November 17, 2016

It’s a Marketing Mess! Artificial Intelligence vs Machine Learning

Artificial intelligence is a thing. No matter where you turn, technology companies are selling AI as the secret sauce in their cybersecurity platforms, their decision support systems, their network analytics tools, even their email marketing software. You name it, it’s got “AI Inside.” You’ll see that acronym AI often, as companies refer to artificial intelligence that way – which in itself is pretty vague, as you’d expect for a term that’s been bandied about for many decades and has a great number of representative branches. In our current context, AI generally refers to hardware or software that thinks, learns, and cognitively processes data the same way a human would, although presumably faster and more accurately: Think about Commander Data from Star Trek as a human-shaped role model for what AI could become someday.

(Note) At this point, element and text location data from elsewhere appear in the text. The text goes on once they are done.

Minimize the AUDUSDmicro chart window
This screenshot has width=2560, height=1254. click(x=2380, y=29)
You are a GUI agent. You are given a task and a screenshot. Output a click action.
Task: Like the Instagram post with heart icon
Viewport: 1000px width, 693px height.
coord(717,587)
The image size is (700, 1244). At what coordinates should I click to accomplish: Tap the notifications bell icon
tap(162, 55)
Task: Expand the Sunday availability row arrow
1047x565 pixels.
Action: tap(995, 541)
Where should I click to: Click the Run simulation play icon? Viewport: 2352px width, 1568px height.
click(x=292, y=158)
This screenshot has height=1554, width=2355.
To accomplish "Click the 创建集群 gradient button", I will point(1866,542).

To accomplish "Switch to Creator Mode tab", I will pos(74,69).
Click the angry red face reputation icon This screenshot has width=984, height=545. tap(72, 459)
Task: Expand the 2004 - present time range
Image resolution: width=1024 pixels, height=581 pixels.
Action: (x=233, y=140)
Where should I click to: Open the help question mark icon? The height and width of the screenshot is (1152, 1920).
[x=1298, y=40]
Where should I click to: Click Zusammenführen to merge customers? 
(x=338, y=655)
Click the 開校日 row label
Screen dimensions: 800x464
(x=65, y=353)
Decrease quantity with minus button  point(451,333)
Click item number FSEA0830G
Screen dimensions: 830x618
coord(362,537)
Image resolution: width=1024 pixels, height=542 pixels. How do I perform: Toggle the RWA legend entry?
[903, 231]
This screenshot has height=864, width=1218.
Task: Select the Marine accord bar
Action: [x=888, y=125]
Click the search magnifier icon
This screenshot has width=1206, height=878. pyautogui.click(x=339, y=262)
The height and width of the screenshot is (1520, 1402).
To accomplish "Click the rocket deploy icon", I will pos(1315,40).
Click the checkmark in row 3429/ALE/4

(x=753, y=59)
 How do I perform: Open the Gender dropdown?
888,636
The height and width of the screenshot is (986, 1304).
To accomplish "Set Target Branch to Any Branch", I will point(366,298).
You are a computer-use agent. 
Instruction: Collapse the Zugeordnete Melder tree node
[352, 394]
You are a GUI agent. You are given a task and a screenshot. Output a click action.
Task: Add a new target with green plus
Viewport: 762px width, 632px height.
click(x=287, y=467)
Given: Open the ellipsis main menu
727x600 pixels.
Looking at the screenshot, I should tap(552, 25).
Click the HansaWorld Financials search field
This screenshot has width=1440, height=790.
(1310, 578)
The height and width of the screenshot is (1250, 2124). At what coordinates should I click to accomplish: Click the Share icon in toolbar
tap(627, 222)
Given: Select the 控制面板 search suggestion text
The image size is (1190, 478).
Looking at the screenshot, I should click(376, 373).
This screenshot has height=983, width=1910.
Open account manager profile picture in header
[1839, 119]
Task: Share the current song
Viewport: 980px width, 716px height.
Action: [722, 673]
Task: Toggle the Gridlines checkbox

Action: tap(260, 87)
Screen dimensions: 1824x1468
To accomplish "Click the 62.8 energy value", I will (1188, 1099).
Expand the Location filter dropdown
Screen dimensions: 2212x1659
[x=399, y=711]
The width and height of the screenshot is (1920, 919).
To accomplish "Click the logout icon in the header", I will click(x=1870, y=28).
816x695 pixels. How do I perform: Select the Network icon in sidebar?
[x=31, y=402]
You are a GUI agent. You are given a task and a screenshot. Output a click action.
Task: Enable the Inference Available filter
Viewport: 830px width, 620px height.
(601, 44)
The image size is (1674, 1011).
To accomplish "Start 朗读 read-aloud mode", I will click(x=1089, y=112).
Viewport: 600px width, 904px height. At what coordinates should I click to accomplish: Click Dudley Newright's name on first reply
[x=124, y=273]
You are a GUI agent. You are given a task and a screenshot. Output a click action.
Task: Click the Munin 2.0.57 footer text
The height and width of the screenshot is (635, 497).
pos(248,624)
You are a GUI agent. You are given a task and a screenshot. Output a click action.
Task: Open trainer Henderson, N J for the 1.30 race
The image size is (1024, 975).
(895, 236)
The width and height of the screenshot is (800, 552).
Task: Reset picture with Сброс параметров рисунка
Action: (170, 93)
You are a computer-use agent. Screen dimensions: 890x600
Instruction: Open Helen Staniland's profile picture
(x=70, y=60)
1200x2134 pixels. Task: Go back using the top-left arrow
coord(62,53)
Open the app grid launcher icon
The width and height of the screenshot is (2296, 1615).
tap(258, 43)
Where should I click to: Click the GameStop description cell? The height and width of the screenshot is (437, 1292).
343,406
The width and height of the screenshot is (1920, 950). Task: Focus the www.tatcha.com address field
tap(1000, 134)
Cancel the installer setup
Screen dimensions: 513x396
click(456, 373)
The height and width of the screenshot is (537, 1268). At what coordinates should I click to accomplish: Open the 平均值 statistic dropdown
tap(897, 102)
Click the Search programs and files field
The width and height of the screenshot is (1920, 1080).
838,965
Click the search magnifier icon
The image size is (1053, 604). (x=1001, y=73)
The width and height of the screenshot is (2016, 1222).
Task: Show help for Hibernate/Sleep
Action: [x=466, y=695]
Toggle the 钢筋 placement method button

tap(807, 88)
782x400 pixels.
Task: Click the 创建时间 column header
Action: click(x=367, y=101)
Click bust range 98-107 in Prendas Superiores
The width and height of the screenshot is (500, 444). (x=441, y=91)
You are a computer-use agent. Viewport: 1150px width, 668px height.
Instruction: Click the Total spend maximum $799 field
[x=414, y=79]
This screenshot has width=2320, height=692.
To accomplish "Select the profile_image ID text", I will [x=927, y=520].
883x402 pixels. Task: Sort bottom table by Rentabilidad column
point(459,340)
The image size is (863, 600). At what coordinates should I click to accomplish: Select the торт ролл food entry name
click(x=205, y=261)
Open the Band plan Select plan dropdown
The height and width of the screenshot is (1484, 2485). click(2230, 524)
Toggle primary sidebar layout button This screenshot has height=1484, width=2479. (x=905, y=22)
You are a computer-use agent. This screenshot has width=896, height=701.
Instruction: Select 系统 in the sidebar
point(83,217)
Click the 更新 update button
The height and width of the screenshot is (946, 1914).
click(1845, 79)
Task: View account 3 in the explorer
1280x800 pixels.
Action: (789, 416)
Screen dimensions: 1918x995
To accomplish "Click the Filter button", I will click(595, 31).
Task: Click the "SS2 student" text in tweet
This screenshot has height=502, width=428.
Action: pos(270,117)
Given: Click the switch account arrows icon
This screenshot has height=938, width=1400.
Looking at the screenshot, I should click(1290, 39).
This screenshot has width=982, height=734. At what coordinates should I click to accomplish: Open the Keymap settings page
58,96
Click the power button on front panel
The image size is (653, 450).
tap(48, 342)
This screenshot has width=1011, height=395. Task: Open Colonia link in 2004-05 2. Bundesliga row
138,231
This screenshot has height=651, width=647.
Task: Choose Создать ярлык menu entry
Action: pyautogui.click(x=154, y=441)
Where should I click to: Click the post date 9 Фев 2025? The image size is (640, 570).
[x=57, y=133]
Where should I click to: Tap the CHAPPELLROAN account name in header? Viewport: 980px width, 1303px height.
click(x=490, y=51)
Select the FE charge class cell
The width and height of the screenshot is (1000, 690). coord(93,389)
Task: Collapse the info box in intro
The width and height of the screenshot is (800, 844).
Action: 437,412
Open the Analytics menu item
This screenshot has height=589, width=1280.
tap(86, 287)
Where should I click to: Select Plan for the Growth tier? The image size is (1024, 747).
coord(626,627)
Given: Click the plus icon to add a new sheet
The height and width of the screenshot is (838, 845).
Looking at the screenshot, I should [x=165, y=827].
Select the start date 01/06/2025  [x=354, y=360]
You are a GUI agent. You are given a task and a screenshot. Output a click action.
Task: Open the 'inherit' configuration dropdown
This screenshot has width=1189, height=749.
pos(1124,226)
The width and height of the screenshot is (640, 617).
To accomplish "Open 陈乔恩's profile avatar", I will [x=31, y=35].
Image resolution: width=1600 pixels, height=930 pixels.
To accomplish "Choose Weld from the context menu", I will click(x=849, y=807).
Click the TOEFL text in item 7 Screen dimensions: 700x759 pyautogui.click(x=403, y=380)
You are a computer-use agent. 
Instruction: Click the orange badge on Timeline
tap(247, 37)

The latest marketing discovery of AI as a cybersecurity product term only exacerbates an already complex landscape of jingoisms with like muddled understanding. A raft of these associated terms, such as big data, smart data, heuristics (which can be a branch of AI), behavioral analytics, statistics, data science, machine learning and deep learning. Few experts agree on exactly what those terms mean, so how can consumers of the solutions that sport these fancy features properly understand what those things are?

From an InfoSec perspective, Igor Baikalov, Chief Scientist of Securonix, describes Big Data as a marketing term that combines existing technologies and architecture to achieve some specific goal, and evolves as the market gets saturated. Vendors can sell Big Data as 3 V’s (Volume, Velocity, Variety), cross-sell it as 4 V’s (+ Veracity), up-sell it as 5 V’s (+ Value), and – if they are really late to the market and desperate – down-sell it as 7 V’s (+ Variability and Visualization).

Not only is the definition of Big Data fuzzy, “but the problem with Big Data is that it is only that, data. The true value of the data comes with some analysis or other learning techniques applied to it,” says Baikalov.